Glad to be of service :-)

My goal was to give an intuition about multiplicity

In which case you don't need the digression into Sharpe ratios at all. It just distracts from the main point.

the first method that people are taught is to: 1. Take the average daily return over a number of days, and multiply that by 252

Err... If I may offer more advice, don't breezily barge into subjects which are more complicated than they look.

The "average daily return" for people who are taught their first method usually means the arithmetic return (P1/P0 - 1). If so, you do NOT multiply that number by 252 because arithmetic returns are not additive across time. **Log** returns (log(P1/P0)) are, but people who are using log returns are usually already aware of how Sharpe ratios work.

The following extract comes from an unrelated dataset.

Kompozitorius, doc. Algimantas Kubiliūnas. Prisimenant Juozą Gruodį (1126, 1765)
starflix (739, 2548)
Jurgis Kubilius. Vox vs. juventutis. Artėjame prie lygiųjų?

the basic way that people are taught to test for statistical significance

This is testing the significance of the **mean**. I would probably argue that the most common context where people encounter statistical significance is a regression and the statistical significance in question is that of the regression coefficients. And for these, of course, it's a bit more complicated.

Still, both measurements are equally affected by testing multiple hypotheses

I don't understand what this means. If you do multiple tests and pick the best, **any** measurement is affected.

I love your articles! What tool did you use to calculate the linear regression?

I didn't actually do linear regression for the girlfriend matrix, but in general I use the glm function in R. It allows you to quickly generate regression models with any combination of variables by changing a couple of words, and saves the full model for analysis and manipulation.

If you don't need to compare different models (e.g. to pick out which variable are useful and which are just noise), you can even run a regression in Excel (Data -> Data Analysis). If you don't want to install any software at all, Wolfram Alpha got you covered.